Share your dilemmas and get honest opinions from other Mumsnetters.

Please help me get some perspective ( teenager)

31 replies

sorryghadtochangeuser · 16/10/2017 09:56

My partner nephew is a lovely bright nerdy 15 year old . Very well behaved and got a great future .

My partner and I have been together for 7 years with 2 small dcs.

We regularly look after nephew for sometimes days at a time and are involved with his life . No problems there I feel like I have a great relationship with him and he with my children . Hes a lovely sweet boy quite immature for his age in many ways .

Recently my dp told me nephew had been saying very unpleasant unkind things about me and what a horrible person I was and shouldn't be with Dp.
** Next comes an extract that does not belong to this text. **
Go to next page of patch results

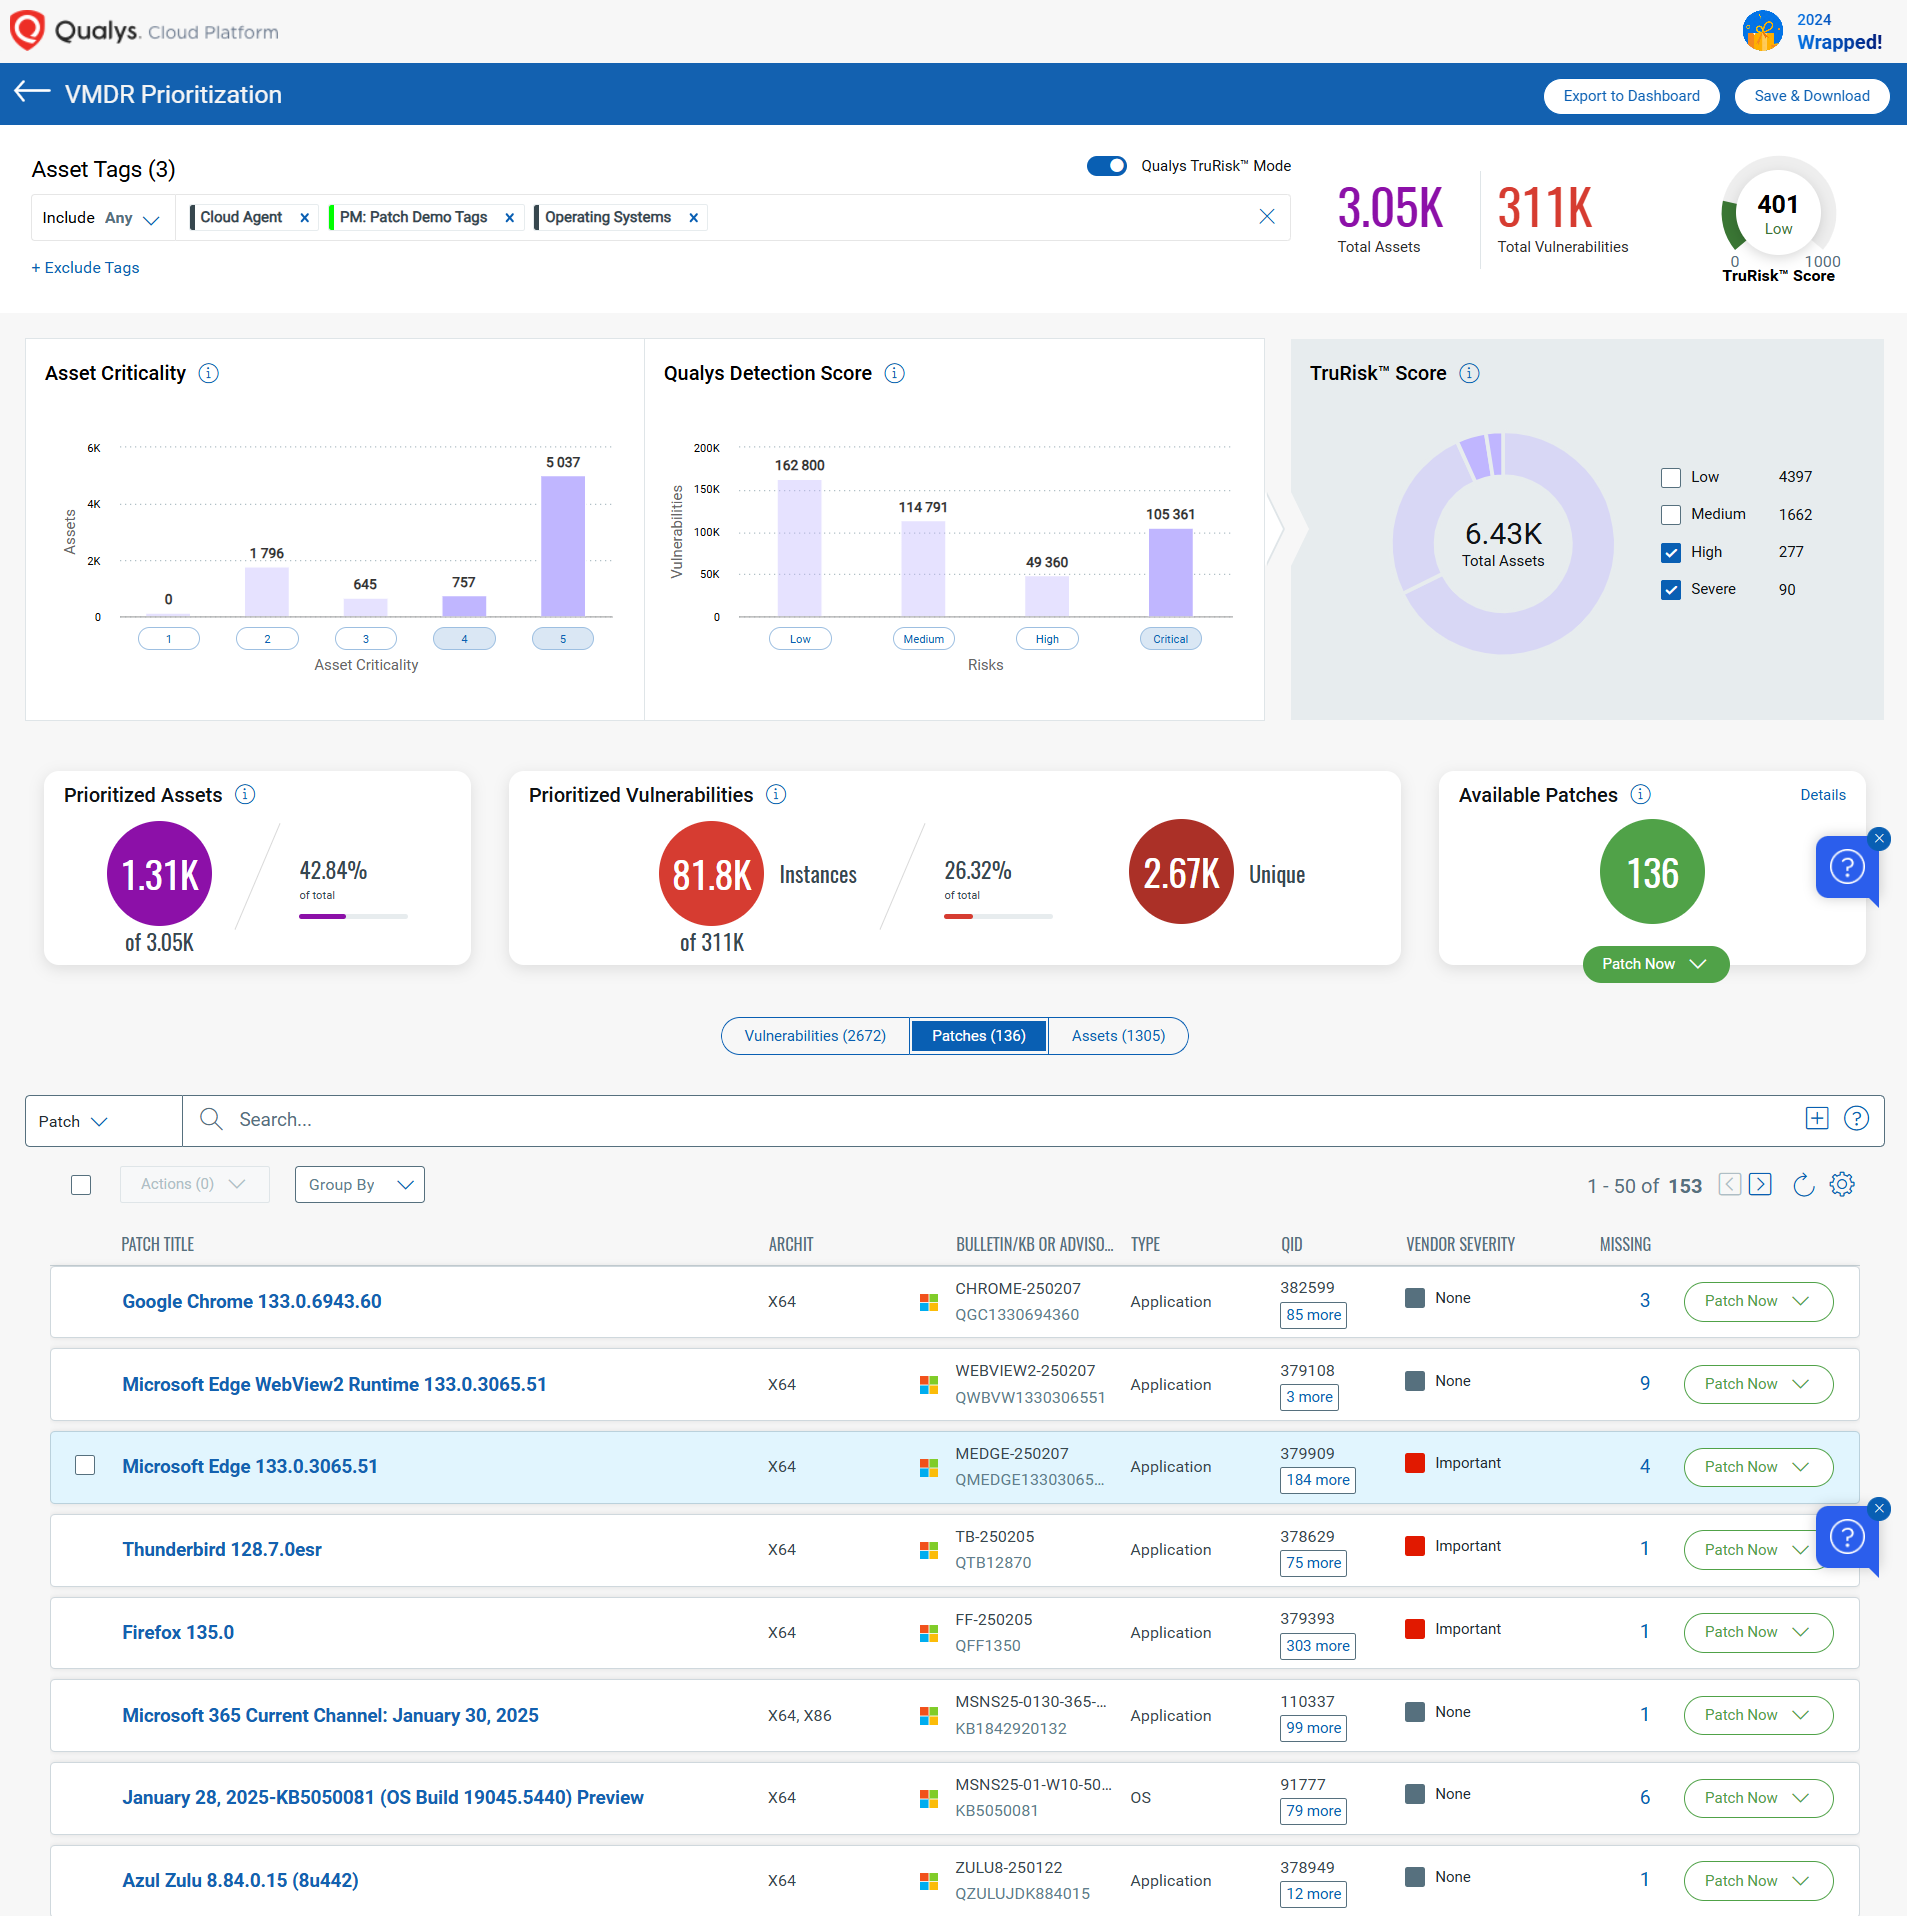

This is has shocked me and I've cried many tears over it. I am so angry with it that he could be so rude and disrespectful when I have tried to put a lot of energy into building a relationship with him .

I don't know whether to speak to him mum , or just leave it or should I be writing this off as normal teenage behaviour?

Aibu to being this hurt and angry or should I really have a better perspective on the situation as he is in fact a minor ?

OP posts:
sorryghadtochangeuser · 16/10/2017 11:19

Thanks every mummy good advice. .
I have forgiven him. I think I'm just shocked I didn't see it coming .
I am concerned for his welfare .
I thought I was a positive strong adult in his life

OP posts:
everymummy · 16/10/2017 11:42

You are, that is exactly why you are getting this crap.

Don't think of it as something that has built up and then come out, he was probably just sounding off and you were a convenient target.

I also think you're DP must take some blame for passing on this information 'in the cold light of day' rather than dealing with it himself in its moment and finding out what the actual problem is/was.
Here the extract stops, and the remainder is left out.